Give the lines below again exactly, starting with the line that holds "Media Partner (349, 2483)" and going on through the line that holds "Kebakaran di Pluit".

--- START ---

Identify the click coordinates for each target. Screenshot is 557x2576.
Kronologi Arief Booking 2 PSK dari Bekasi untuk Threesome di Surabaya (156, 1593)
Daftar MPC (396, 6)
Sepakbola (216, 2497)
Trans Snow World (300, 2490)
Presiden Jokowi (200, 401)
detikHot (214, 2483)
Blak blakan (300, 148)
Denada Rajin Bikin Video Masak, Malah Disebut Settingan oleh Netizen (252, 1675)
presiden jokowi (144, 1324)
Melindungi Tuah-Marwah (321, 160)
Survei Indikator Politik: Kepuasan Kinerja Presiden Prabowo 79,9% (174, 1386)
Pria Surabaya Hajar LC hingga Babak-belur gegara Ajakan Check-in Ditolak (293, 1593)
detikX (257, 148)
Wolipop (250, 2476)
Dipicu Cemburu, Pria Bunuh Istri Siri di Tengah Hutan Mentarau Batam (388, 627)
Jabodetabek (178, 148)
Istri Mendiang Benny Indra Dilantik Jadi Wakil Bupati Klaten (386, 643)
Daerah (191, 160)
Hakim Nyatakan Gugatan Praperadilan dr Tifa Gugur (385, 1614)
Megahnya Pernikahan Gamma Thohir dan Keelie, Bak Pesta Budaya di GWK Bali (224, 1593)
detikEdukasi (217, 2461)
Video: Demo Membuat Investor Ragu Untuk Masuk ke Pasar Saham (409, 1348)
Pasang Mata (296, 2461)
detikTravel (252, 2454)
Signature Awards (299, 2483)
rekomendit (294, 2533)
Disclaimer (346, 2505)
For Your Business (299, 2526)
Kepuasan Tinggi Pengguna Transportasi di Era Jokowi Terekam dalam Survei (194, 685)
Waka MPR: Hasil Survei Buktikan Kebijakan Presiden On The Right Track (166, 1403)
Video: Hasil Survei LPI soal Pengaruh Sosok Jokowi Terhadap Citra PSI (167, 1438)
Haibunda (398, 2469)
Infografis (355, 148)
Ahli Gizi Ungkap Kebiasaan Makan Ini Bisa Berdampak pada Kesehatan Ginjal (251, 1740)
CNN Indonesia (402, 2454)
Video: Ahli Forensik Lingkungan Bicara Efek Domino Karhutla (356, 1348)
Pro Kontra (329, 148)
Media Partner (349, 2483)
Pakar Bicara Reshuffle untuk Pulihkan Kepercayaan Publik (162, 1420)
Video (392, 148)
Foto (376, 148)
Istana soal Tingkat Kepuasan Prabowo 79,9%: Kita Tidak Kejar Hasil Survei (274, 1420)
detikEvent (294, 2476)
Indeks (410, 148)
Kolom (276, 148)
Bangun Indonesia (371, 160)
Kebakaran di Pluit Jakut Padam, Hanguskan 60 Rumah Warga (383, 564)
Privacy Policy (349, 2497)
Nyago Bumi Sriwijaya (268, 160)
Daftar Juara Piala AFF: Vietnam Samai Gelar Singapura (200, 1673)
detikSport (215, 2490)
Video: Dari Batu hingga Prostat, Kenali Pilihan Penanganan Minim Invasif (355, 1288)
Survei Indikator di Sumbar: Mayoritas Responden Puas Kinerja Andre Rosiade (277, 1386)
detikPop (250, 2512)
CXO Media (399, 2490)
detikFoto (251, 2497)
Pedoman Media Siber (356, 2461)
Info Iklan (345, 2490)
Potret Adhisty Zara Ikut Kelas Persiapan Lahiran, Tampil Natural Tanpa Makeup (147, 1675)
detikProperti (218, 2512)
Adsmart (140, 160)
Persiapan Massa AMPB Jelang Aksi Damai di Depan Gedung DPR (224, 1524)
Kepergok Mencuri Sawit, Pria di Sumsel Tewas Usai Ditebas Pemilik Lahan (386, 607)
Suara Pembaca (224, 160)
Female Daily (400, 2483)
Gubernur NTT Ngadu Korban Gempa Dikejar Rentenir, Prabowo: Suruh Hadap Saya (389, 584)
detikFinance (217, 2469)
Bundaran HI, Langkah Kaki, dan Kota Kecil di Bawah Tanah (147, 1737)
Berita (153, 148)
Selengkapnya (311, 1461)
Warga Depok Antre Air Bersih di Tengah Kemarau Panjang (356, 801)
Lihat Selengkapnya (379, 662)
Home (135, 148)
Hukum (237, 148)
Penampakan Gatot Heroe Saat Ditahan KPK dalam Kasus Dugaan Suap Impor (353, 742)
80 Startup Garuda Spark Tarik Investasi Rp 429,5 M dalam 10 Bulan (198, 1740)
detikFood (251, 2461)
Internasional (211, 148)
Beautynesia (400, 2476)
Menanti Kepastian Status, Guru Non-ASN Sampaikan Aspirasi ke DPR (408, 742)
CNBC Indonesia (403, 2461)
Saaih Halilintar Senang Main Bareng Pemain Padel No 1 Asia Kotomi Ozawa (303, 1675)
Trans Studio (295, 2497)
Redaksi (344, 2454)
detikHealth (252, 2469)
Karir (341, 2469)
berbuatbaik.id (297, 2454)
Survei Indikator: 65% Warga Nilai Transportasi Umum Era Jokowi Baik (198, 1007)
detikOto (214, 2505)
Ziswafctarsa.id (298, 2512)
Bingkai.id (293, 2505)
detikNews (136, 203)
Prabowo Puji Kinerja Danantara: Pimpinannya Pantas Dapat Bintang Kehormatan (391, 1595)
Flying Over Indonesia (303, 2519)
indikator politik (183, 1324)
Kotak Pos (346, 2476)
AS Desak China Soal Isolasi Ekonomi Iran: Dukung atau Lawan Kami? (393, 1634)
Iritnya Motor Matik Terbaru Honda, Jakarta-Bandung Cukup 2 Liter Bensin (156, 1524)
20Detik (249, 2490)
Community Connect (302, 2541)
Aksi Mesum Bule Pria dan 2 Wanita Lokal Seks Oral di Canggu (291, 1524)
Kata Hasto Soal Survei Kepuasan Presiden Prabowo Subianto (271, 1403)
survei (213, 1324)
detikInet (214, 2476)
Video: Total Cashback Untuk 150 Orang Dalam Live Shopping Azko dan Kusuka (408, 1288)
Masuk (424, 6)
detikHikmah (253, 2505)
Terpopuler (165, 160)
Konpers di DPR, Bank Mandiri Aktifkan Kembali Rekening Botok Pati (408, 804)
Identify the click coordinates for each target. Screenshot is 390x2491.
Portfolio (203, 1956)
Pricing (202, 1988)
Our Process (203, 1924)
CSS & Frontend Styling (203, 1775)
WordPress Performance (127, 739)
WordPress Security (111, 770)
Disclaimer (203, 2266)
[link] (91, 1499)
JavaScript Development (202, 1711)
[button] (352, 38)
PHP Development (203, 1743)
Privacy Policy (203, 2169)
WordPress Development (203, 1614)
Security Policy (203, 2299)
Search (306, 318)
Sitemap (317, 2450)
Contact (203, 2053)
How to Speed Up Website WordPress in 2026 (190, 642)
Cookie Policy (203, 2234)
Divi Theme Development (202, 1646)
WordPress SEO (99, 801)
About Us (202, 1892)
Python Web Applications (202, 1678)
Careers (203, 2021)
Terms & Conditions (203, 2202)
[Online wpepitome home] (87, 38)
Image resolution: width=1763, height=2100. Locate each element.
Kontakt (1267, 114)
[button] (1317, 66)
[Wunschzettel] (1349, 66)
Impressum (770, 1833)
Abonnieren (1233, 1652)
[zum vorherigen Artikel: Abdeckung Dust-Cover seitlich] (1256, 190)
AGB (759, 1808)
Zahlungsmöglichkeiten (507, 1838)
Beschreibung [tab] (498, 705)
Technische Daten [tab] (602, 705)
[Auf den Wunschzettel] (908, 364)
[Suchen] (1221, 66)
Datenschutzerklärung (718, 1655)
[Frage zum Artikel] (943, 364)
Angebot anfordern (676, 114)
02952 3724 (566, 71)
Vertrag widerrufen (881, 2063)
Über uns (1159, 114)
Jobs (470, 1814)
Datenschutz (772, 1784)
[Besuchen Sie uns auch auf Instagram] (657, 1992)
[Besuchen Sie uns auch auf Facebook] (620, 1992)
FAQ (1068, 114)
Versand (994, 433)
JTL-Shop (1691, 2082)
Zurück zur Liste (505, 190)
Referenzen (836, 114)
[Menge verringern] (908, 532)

--- END ---

◆ Reply to the exercise:
Media Partner (349, 2483)
Pakar Bicara Reshuffle untuk Pulihkan Kepercayaan Publik (162, 1420)
Video (392, 148)
Foto (376, 148)
Istana soal Tingkat Kepuasan Prabowo 79,9%: Kita Tidak Kejar Hasil Survei (274, 1420)
detikEvent (294, 2476)
Indeks (410, 148)
Kolom (276, 148)
Bangun Indonesia (371, 160)
Kebakaran di Pluit Jakut Padam, Hanguskan 60 Rumah Warga (383, 564)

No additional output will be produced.